[REQUEST]
Can you update the lines starting at the one containing "1287x590 pixels. Task: Click" and ending with the last line below, replacing "Task" with "Objective" and changing nothing else? Give back only those lines.

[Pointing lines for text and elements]
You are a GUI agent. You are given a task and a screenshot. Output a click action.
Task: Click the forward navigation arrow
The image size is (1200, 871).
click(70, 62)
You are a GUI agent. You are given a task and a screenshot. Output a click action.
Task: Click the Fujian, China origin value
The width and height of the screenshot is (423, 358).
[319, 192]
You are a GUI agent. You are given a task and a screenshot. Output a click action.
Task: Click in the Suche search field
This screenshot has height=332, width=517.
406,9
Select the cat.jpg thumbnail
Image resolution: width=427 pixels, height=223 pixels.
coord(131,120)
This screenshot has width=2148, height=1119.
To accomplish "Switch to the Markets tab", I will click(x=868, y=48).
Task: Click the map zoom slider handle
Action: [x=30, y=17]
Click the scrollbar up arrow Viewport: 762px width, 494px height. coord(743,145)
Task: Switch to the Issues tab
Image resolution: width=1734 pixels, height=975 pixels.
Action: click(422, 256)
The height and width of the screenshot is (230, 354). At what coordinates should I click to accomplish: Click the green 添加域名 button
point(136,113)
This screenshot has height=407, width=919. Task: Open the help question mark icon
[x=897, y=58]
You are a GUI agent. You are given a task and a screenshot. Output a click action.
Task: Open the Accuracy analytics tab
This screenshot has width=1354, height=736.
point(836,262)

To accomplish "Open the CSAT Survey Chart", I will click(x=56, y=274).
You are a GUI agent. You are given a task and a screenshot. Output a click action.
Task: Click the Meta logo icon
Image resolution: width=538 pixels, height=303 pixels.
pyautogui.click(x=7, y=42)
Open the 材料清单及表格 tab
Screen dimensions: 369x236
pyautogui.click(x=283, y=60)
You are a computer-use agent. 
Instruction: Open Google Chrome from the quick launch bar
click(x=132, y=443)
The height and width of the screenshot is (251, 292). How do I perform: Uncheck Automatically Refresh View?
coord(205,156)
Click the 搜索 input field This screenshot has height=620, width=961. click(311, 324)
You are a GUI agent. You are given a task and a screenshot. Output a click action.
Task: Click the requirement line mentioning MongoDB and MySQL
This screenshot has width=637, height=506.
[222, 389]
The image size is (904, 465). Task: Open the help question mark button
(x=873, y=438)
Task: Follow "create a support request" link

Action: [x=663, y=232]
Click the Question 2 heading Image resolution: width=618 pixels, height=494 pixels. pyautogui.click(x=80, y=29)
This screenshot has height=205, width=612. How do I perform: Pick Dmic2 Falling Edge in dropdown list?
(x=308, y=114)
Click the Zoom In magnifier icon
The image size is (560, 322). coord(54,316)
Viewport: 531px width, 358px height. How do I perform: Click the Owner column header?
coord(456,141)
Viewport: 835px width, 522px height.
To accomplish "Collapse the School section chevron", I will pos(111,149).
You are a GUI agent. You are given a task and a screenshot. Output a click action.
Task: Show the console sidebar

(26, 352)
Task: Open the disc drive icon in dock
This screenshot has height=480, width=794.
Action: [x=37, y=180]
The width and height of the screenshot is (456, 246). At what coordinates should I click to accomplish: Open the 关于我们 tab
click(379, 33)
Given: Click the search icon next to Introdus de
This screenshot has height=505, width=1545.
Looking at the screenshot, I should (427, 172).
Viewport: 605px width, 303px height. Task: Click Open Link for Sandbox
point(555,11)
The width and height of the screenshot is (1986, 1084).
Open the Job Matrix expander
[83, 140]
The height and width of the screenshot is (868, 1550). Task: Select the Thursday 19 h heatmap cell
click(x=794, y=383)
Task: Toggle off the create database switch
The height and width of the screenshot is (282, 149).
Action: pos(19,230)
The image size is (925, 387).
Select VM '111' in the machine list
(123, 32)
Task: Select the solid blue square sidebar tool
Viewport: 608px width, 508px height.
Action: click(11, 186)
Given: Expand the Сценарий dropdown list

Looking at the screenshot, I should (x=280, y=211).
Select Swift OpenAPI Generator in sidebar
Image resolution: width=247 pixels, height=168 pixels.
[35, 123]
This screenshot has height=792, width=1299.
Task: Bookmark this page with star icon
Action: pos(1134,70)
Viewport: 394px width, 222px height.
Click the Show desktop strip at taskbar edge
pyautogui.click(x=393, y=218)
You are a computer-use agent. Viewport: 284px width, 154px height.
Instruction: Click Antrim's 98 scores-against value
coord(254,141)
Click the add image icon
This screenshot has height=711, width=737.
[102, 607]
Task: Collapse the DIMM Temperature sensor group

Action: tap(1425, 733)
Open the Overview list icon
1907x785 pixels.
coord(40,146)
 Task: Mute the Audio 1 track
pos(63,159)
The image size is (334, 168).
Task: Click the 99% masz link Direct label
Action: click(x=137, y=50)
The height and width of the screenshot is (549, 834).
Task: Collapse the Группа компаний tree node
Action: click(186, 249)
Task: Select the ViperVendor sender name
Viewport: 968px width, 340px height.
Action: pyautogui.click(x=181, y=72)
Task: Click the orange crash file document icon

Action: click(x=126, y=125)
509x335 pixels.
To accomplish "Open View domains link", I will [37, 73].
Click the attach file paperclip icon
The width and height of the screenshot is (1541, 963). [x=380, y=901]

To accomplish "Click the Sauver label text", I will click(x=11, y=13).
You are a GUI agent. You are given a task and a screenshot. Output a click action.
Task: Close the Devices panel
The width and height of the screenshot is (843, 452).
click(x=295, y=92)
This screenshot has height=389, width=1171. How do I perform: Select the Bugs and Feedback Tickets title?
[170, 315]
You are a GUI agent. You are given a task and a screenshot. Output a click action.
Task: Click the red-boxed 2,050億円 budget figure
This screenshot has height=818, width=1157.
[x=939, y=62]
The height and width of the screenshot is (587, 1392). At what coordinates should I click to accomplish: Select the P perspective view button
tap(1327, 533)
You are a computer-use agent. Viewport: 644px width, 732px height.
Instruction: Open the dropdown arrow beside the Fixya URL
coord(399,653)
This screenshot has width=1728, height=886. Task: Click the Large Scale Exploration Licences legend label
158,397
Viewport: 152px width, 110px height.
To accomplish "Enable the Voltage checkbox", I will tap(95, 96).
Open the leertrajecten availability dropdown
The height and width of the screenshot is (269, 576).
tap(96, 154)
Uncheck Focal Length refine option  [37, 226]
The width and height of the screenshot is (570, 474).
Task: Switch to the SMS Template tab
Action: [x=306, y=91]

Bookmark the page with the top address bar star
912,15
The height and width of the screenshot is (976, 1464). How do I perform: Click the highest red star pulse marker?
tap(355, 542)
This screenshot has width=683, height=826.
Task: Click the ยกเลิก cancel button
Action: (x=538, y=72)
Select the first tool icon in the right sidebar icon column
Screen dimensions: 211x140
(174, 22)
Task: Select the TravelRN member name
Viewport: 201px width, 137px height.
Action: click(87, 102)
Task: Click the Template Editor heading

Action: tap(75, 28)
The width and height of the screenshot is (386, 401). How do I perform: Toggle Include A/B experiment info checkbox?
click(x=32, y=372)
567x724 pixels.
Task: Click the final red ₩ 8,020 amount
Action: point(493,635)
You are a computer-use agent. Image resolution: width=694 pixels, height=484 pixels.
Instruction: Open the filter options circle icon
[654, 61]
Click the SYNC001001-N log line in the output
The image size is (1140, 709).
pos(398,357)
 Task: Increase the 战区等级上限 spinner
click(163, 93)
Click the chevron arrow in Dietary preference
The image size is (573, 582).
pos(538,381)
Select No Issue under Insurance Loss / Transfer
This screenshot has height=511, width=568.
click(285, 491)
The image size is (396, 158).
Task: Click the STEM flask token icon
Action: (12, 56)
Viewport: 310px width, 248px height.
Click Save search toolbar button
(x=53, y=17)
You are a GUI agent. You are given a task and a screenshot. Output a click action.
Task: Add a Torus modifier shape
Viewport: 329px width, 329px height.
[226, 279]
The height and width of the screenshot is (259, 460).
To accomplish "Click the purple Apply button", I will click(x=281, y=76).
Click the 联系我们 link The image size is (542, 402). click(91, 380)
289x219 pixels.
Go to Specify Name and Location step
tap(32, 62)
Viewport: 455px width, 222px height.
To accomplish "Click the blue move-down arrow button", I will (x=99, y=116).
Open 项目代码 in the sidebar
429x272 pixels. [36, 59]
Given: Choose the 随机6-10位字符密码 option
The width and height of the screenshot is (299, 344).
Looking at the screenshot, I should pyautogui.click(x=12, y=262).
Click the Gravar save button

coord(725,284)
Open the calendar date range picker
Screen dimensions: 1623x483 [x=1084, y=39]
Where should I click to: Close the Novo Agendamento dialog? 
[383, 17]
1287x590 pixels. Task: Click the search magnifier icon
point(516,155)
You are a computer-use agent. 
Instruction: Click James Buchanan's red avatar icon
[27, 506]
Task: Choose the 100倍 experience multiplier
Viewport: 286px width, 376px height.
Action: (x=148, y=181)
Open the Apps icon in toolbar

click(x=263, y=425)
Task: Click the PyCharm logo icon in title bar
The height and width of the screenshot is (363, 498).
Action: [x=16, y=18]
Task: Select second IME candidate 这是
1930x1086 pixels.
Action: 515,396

[RESULT]
1287x590 pixels. Objective: Click the search magnifier icon
point(516,155)
You are a computer-use agent. 
Instruction: Click James Buchanan's red avatar icon
[27, 506]
Objective: Choose the 100倍 experience multiplier
Viewport: 286px width, 376px height.
Action: (x=148, y=181)
Open the Apps icon in toolbar

click(x=263, y=425)
Objective: Click the PyCharm logo icon in title bar
The height and width of the screenshot is (363, 498).
Action: [x=16, y=18]
Objective: Select second IME candidate 这是
1930x1086 pixels.
Action: 515,396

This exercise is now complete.